When writing code at the same time as tests, you're likely to do the following:

  • Break code into smaller bits.
  • Delegate to Services / Helpers / whatever you want to call them because:
    • Methods on helpers are typically easy to test
    • Helpers can easily be mocked so that you can test the various branches of your main/controller code.

In my opinion, these leads to writing code that is easier to understand and more reusable

Why do people not write unit tests

The vast majority of people who do not write unit tests, "do so because there is not enough time".

Barrier to entry:

There is - in many languages - quite a barrier to entry in getting started with unit testing.

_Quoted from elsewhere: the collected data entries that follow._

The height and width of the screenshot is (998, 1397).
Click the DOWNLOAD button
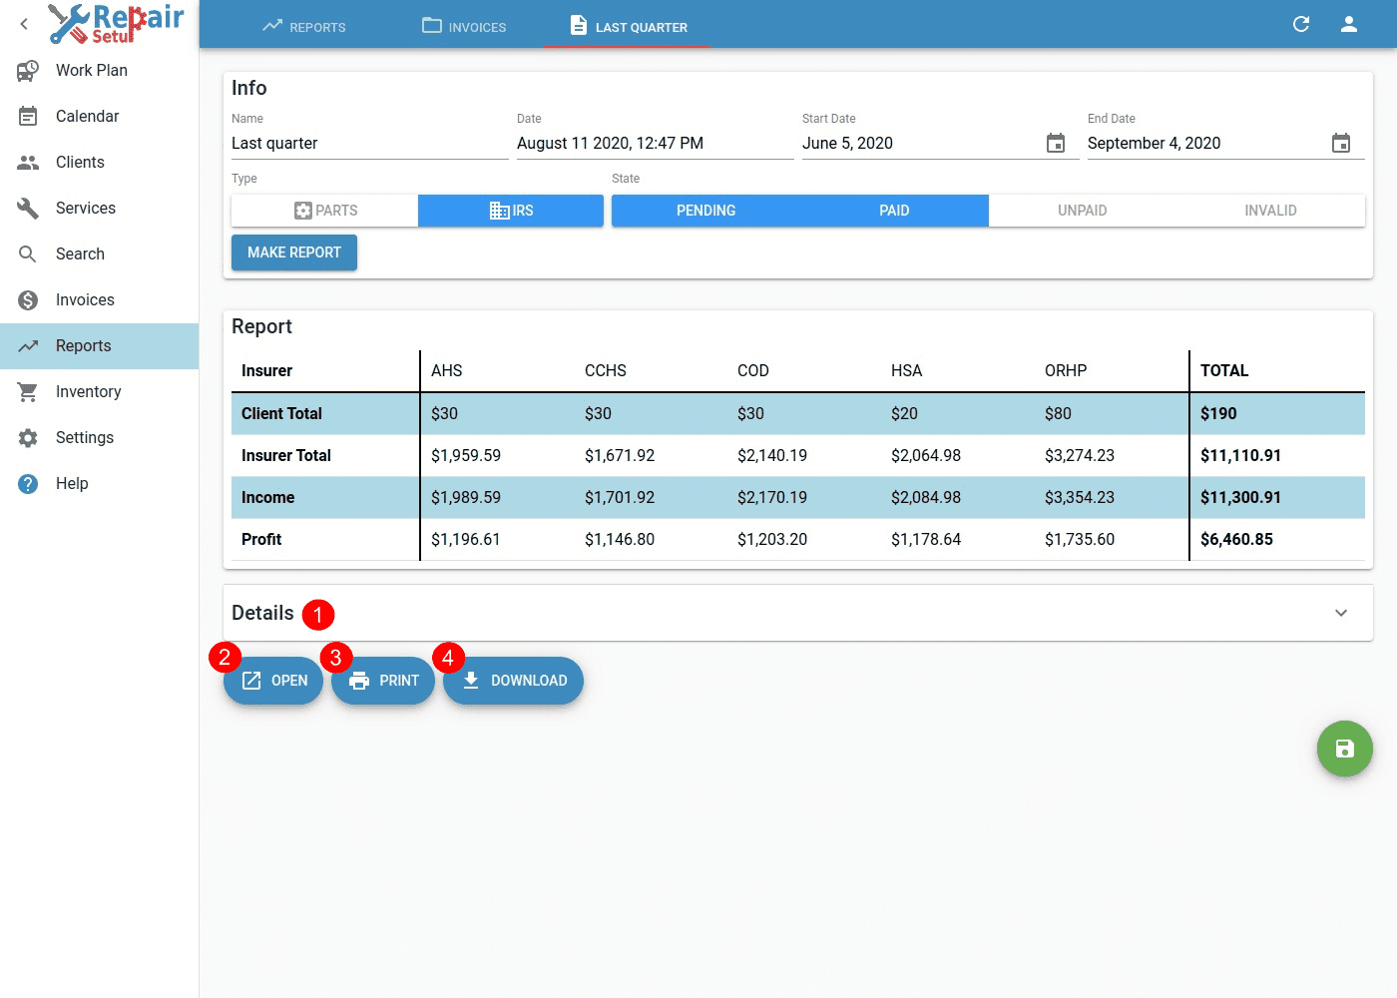point(514,681)
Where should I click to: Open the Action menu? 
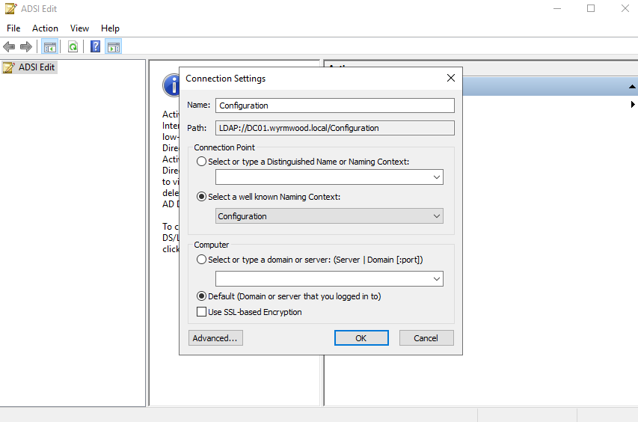pyautogui.click(x=45, y=28)
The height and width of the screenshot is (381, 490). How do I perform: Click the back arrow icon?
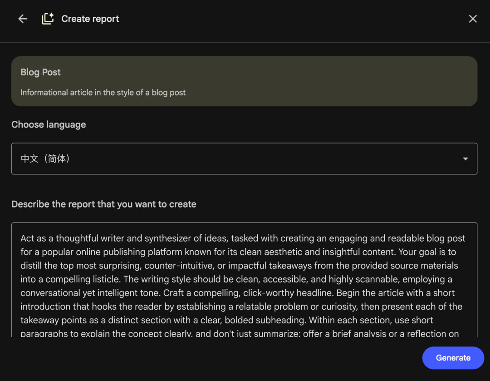click(23, 19)
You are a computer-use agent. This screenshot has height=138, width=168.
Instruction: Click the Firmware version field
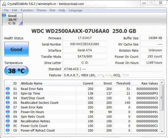pos(85,38)
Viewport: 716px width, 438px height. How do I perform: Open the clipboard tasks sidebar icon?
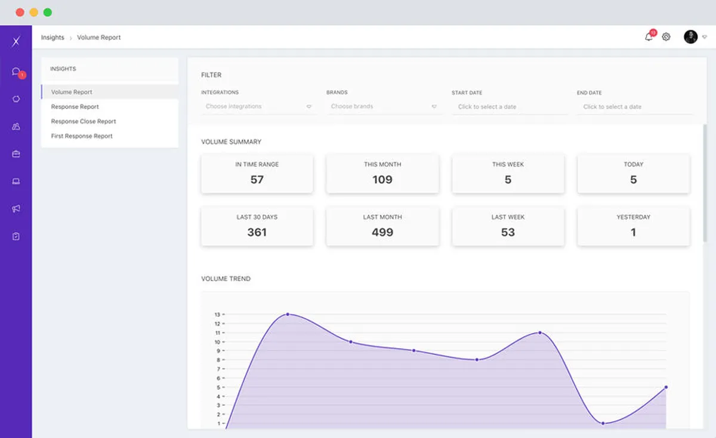(16, 236)
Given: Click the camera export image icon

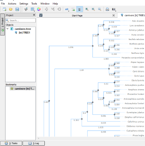Looking at the screenshot, I should tap(113, 9).
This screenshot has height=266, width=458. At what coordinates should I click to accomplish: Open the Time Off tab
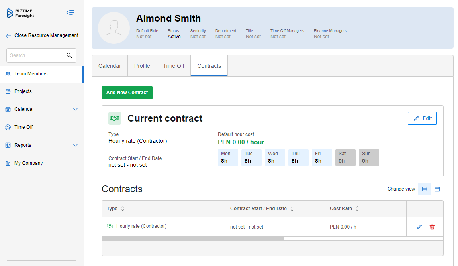174,66
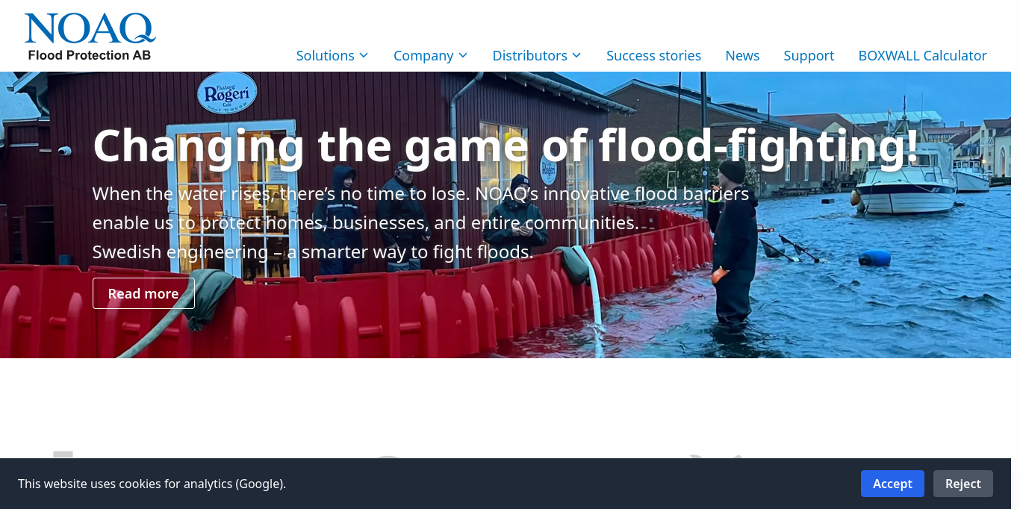Accept analytics cookies
Screen dimensions: 1020x509
tap(892, 484)
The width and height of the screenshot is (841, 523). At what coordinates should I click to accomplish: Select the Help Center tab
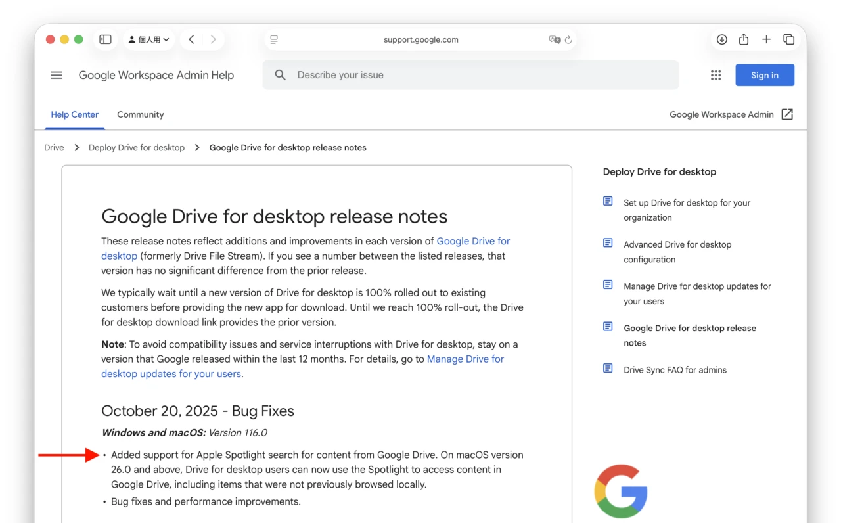point(74,114)
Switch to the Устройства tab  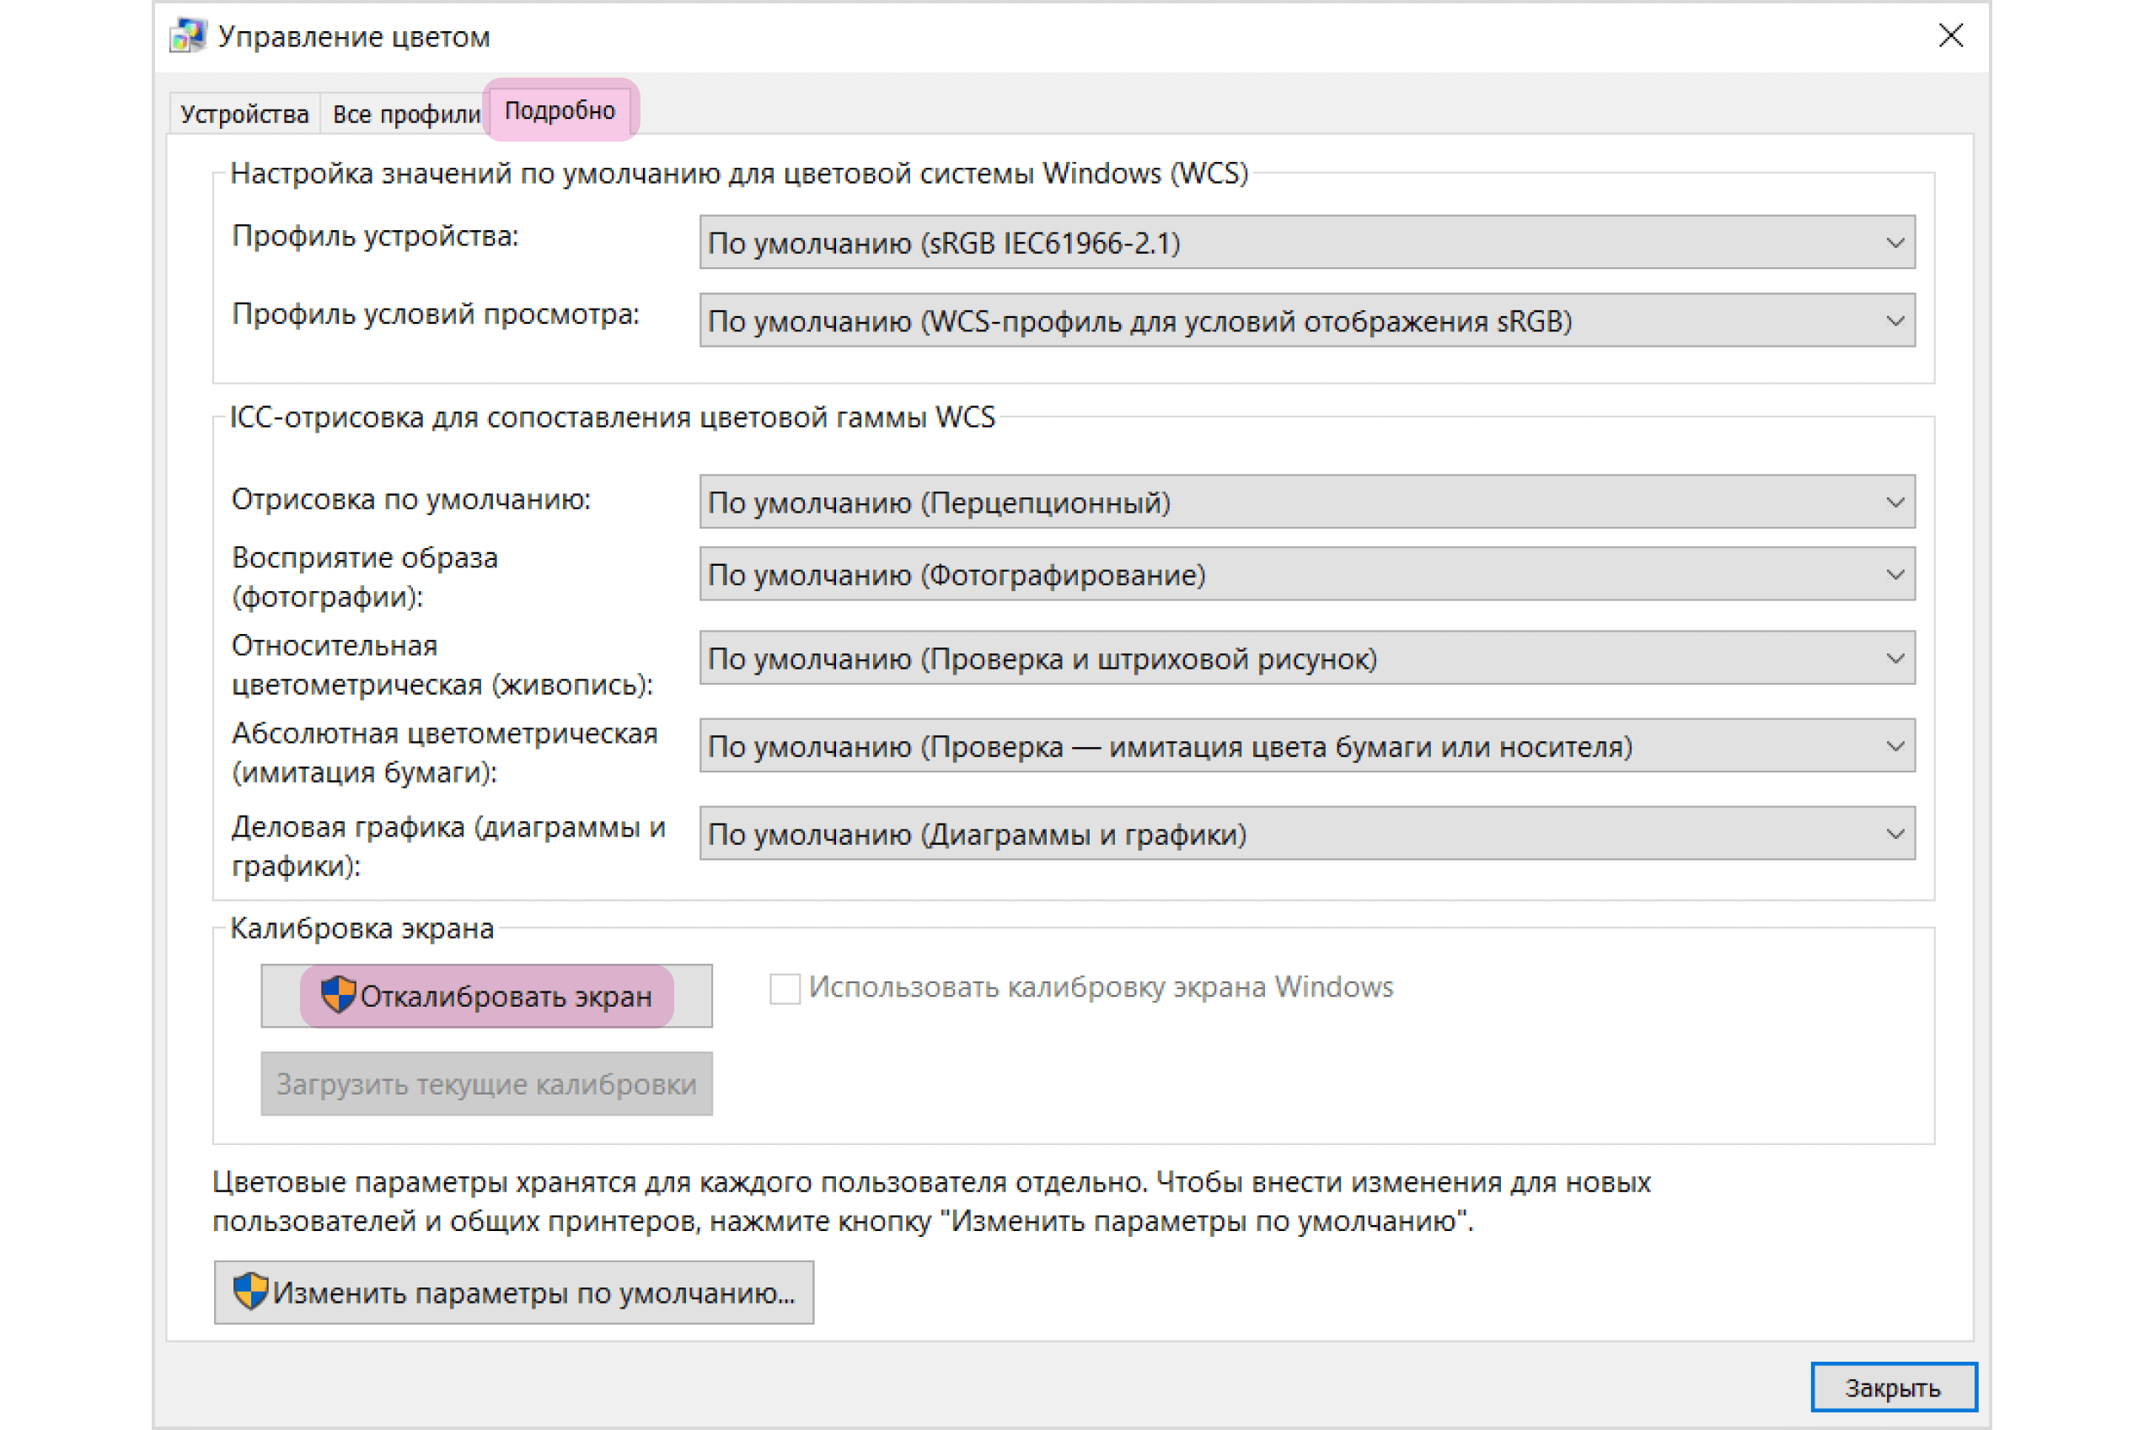[244, 115]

Typically it involves learning a unit-testing framework that couples with your language/framework of choice. This is often compounded by the fact that often you're learning the framework itself at the same time. During this period unit testing is certainly not a time-efficient chore. However, if you push past this learning curve there are great advantages to be had. Unfortunately, many people do not.

Writing tests after you write the code

Another thing which I think greatly hurts the adoption of writing tests is when people write the tests at the end of their coding cycle. Essentially what they're doing is: write code -> manually check that it works -> write tests to automatically check that it works. In this scenario you are duplicating work. If you write your tests after you have written your code you experience none of the speed-up that you will get from writing your tests as you code in order to test the code you're writing. In addition, as I mention above, oftentimes when not writing tests at the same time as code, you write code that is hard to test (and thus it takes longer to write the test code).


The most common reason people give for not writing tests is that there is not enough time. I do not agree with this argument. Though I agree that there is an initial barrier, and that the TDD approach does require the adoption of a different mindset. I believe that if you write your tests as you write you code, you will be able to write better code faster (or at least at the same speed!)